Instructions for the task: Give back each line below verbatim.

Information:

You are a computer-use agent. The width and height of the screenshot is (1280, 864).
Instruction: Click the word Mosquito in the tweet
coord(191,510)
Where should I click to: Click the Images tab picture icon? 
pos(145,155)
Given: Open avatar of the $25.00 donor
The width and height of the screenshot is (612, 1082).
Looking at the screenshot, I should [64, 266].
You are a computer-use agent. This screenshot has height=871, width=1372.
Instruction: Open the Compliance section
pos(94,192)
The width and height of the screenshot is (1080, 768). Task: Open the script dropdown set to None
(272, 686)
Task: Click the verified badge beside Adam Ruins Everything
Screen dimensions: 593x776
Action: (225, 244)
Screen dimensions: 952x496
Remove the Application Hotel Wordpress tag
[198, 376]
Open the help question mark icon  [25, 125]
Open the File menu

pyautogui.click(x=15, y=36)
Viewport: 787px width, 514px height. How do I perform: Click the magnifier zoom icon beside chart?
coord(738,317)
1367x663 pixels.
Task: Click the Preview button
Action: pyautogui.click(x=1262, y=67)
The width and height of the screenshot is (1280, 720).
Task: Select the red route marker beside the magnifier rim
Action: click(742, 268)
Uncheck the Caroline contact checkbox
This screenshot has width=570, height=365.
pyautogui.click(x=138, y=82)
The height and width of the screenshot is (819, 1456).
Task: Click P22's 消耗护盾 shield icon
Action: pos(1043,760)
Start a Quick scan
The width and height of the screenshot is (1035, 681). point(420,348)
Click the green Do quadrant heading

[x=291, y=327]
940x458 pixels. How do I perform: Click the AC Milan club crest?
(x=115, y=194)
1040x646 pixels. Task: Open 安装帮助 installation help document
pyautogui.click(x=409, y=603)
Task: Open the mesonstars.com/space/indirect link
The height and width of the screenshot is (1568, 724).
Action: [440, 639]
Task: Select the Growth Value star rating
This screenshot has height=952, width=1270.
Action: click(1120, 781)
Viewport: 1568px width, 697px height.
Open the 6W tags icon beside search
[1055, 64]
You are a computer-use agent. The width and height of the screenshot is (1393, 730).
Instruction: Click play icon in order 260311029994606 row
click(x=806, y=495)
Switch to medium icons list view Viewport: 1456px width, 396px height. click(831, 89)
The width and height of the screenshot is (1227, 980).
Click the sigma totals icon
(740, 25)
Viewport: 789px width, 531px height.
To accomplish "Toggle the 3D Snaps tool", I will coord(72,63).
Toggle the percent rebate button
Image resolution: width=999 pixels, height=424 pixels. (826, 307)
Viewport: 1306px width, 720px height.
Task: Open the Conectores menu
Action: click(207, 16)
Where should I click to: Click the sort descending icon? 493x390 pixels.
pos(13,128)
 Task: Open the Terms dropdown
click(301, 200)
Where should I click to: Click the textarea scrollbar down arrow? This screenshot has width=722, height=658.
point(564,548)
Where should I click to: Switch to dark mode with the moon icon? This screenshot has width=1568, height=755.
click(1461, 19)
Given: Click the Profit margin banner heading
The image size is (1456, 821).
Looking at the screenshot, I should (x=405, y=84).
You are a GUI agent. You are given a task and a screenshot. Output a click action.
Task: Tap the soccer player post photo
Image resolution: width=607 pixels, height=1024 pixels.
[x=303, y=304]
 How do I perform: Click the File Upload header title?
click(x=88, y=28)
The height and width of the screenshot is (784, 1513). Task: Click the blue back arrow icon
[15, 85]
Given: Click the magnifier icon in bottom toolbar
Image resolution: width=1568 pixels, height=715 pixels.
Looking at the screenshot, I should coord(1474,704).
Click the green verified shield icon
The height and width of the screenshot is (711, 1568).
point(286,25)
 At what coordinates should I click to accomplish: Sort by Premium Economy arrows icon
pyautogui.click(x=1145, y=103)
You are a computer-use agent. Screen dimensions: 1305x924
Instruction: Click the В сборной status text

Answer below:
You are a computer-use agent. The width and height of the screenshot is (1280, 864).
Instruction: Click the word Mosquito in the tweet
coord(191,510)
Where should I click to: Click the Images tab picture icon? 
pos(145,155)
Given: Open avatar of the $25.00 donor
The width and height of the screenshot is (612, 1082).
Looking at the screenshot, I should [64, 266].
You are a computer-use agent. This screenshot has height=871, width=1372.
Instruction: Open the Compliance section
pos(94,192)
The width and height of the screenshot is (1080, 768). Task: Open the script dropdown set to None
(272, 686)
Task: Click the verified badge beside Adam Ruins Everything
Screen dimensions: 593x776
Action: (225, 244)
Screen dimensions: 952x496
Remove the Application Hotel Wordpress tag
[198, 376]
Open the help question mark icon  [25, 125]
Open the File menu

pyautogui.click(x=15, y=36)
Viewport: 787px width, 514px height. How do I perform: Click the magnifier zoom icon beside chart?
coord(738,317)
1367x663 pixels.
Task: Click the Preview button
Action: pyautogui.click(x=1262, y=67)
The width and height of the screenshot is (1280, 720).
Task: Select the red route marker beside the magnifier rim
Action: click(742, 268)
Uncheck the Caroline contact checkbox
This screenshot has width=570, height=365.
pyautogui.click(x=138, y=82)
The height and width of the screenshot is (819, 1456).
Task: Click P22's 消耗护盾 shield icon
Action: pos(1043,760)
Start a Quick scan
The width and height of the screenshot is (1035, 681). point(420,348)
Click the green Do quadrant heading

[x=291, y=327]
940x458 pixels. How do I perform: Click the AC Milan club crest?
(x=115, y=194)
1040x646 pixels. Task: Open 安装帮助 installation help document
pyautogui.click(x=409, y=603)
Task: Open the mesonstars.com/space/indirect link
The height and width of the screenshot is (1568, 724).
Action: [440, 639]
Task: Select the Growth Value star rating
This screenshot has height=952, width=1270.
Action: click(1120, 781)
Viewport: 1568px width, 697px height.
Open the 6W tags icon beside search
[1055, 64]
You are a computer-use agent. The width and height of the screenshot is (1393, 730).
Instruction: Click play icon in order 260311029994606 row
click(x=806, y=495)
Switch to medium icons list view Viewport: 1456px width, 396px height. click(831, 89)
The width and height of the screenshot is (1227, 980).
Click the sigma totals icon
(740, 25)
Viewport: 789px width, 531px height.
To accomplish "Toggle the 3D Snaps tool", I will coord(72,63).
Toggle the percent rebate button
Image resolution: width=999 pixels, height=424 pixels. (826, 307)
Viewport: 1306px width, 720px height.
Task: Open the Conectores menu
Action: click(207, 16)
Where should I click to: Click the sort descending icon? 493x390 pixels.
pos(13,128)
 Task: Open the Terms dropdown
click(301, 200)
Where should I click to: Click the textarea scrollbar down arrow? This screenshot has width=722, height=658.
point(564,548)
Where should I click to: Switch to dark mode with the moon icon? This screenshot has width=1568, height=755.
click(1461, 19)
Given: Click the Profit margin banner heading
The image size is (1456, 821).
Looking at the screenshot, I should (x=405, y=84).
You are a GUI agent. You are given a task and a screenshot. Output a click action.
Task: Tap the soccer player post photo
Image resolution: width=607 pixels, height=1024 pixels.
[x=303, y=304]
 How do I perform: Click the File Upload header title?
click(x=88, y=28)
The height and width of the screenshot is (784, 1513). Task: Click the blue back arrow icon
[15, 85]
Given: Click the magnifier icon in bottom toolbar
Image resolution: width=1568 pixels, height=715 pixels.
Looking at the screenshot, I should coord(1474,704).
Click the green verified shield icon
The height and width of the screenshot is (711, 1568).
point(286,25)
 At what coordinates should I click to accomplish: Sort by Premium Economy arrows icon
pyautogui.click(x=1145, y=103)
You are a computer-use agent. Screen dimensions: 1305x924
Instruction: Click the В сборной status text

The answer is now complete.